Текст:Андрей Ашкеров:Энциклопедический проект: Аномия
АНОМИЯ. Понятие аномии (от греч. anomie — безымянный, неизвестный, неидентифицированный) обозначает состояние неопределенности социальных суждений и классификаций, норм и правил, принципов и догматов. Это ситуация невозможности обращения к расхожим мнениям и затертым мыслям, общепризнанным идеям и принятым на веру словам, ситуация, которая сопряжена с кризисом всего, что так или иначе соотносится с допущением факта существования некоего вездесущего здравого смысла.
Впервые понятие аномии было введено крупнейшим французским социологом Эмилем Дюркгеймом, связывавшим его с открытостью перспектив установления собственного nomos’а или, говоря по-другому, с доступностью средств, пригодных для формирования собственной картины мира. Такого рода открытость предполагает свободное обращение со всеми необходимыми для этого подходами, позициями и представлениями. Когда аномия становится повсеместно распространенной, любая картина мира перестает быть абсолютом, превращаясь в выражение установок, диктуемых пространственной принадлежностью человека, или, что то же самое, выступающих в качестве обозначения некой точки зрения.
Условием, предопределяющим аномию, является разрушение монополии, возникающей в рамках узурпации права рассуждать и высказываться. Симптомом последней служит возможность беспрепятственно выдавать свои сугубо частные предрассудки за некие всеобщие основоположения. Более того, именно эта возможность оказывается, с одной стороны, орудием применения и сохранения власти, а с другой стороны, инструментом ее обретения и накопления. Причем речь идет об особой разновидности властных ресурсов, которые в современной социально-политической теории получили название символических. Обладание этими ресурсами дает право делать существующим, как бы вызывать к жизни, все, чему дается имя.Подобное право скрывает под собой специфическое могущество, выражающееся в способности различать особенности и приводить их в систему, определять градации и устанавливать ранжиры, отводить всему свое место и расставлять все по этим местам. Если пользоваться известной пословицей, то, в конечном счете, специфическое могущество, о котором здесь идет речь, находит воплощение в умении более или менее безапелляционно давать понять «каждому сверчку», где находиться «его шесток». Не случайно, некоторые специалисты в области этимологии, в частности, виднейший французский лингвист Эмиль Бенвенист, увязывают само понятия nomos’а с практикой осуществления сегрегации, то есть с практикой иерархического деления участков территории, автоматически превращающихся в сферы влияния. Иными словами, nomos абсолютизируется тем больше, чем последовательнее он подкрепляется действиями по формуле: «Разделяй и властвуй». При этом контуры социального порядка неизменно находят достаточно полное и всеобъемлющее выражение в том порядке, который возникает «в умах и сердцах». Единство двух данных порядков порождает очень опасный эффект неощутимости властного принуждения, которое, будучи подкрепленным санкциями морального и юридического характера, в прямом смысле начинает восприниматься «как должное».

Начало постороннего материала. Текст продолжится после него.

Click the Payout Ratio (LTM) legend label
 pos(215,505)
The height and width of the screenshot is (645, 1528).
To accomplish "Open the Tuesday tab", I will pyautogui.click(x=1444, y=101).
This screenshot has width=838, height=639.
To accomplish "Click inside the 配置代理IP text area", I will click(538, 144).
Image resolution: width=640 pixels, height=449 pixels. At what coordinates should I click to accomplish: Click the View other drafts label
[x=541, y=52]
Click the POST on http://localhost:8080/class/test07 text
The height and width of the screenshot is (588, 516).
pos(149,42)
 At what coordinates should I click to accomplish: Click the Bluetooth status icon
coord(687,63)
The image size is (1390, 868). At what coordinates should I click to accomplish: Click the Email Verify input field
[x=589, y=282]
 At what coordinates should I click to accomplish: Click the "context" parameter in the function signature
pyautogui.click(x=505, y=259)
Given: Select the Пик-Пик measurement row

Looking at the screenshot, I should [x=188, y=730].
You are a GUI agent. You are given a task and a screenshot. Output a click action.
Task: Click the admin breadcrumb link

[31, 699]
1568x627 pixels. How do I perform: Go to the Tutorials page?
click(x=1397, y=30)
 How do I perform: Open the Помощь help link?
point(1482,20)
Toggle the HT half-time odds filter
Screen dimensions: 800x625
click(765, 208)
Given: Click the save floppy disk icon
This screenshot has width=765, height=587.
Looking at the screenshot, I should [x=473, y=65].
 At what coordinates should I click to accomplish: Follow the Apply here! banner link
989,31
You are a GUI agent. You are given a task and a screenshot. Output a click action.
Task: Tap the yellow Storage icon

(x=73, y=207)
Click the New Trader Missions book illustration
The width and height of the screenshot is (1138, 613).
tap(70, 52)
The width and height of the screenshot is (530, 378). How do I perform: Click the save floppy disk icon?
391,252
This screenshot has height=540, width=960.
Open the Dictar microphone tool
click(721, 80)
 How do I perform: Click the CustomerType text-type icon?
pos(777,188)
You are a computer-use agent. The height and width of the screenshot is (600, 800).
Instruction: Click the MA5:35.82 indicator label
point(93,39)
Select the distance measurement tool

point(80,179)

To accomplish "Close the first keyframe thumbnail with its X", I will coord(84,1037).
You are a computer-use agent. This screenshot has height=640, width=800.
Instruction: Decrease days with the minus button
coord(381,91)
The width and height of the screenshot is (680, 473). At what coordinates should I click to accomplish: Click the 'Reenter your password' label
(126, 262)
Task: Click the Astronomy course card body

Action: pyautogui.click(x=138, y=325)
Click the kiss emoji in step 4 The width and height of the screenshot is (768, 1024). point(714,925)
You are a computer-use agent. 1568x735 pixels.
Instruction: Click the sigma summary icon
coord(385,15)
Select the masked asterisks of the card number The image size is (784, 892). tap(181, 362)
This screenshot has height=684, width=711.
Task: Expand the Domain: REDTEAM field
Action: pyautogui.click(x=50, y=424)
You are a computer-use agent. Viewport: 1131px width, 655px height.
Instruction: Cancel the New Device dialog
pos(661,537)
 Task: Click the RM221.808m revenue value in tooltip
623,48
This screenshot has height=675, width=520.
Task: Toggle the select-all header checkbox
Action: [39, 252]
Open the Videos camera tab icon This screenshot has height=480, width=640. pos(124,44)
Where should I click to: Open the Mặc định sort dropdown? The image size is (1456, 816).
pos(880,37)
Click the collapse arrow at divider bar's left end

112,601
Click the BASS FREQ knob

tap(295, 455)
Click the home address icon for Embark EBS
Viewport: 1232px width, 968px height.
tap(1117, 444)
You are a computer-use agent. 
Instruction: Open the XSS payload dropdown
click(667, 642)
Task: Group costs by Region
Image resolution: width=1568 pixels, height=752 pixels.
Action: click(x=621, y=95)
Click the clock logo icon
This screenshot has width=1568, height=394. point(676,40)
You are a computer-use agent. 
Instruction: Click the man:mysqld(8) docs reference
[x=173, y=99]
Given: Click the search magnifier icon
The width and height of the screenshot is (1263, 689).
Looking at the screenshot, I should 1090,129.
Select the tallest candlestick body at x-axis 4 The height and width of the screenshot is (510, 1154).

Именно с устранением подобного рода единства и сопряжено достижение состояния аномии, вызываемого восстанием против символических монополий. В современной социологии сложилось две формы отношения к этому восстанию. Первая форма — фиксирующая сугубо негативную его интерпретацию — выражается американским социологом Робертом Мертоном, полагающим, что аномия чревата хаосом и потому от нее во что бы то ни стало следует избавиться: с помощью пресечения любых поползновений видоизменить определенную систему ценностей или, во всяком случае, ориентируясь на максимально «благоразумный» подход к такому видоизменению. Вторая форма — напротив, запечатлевающая вполне позитивное истолкование этого восстания — демонстрируется французским социологом Пьером Бурдье, считающим, что революции в области слова и мысли совершенно необходимы, ибо они оказывают реальное воздействие на характер власти, способствуя ее демонополизации, ведущей в свою очередь к возрастанию социальной мобильности.
Если суммировать обе эти версии рассмотрения феномена аномии и причин ее возникновения, появится некий окончательный образ: аномия как продуктивный беспорядок умонастроений, находящий воплощение в общественном устройстве, все более тяготеющем к освобождению от гнета властного принуждения, единственным способом осуществления которого выступает монополия на высказывания и рассуждения.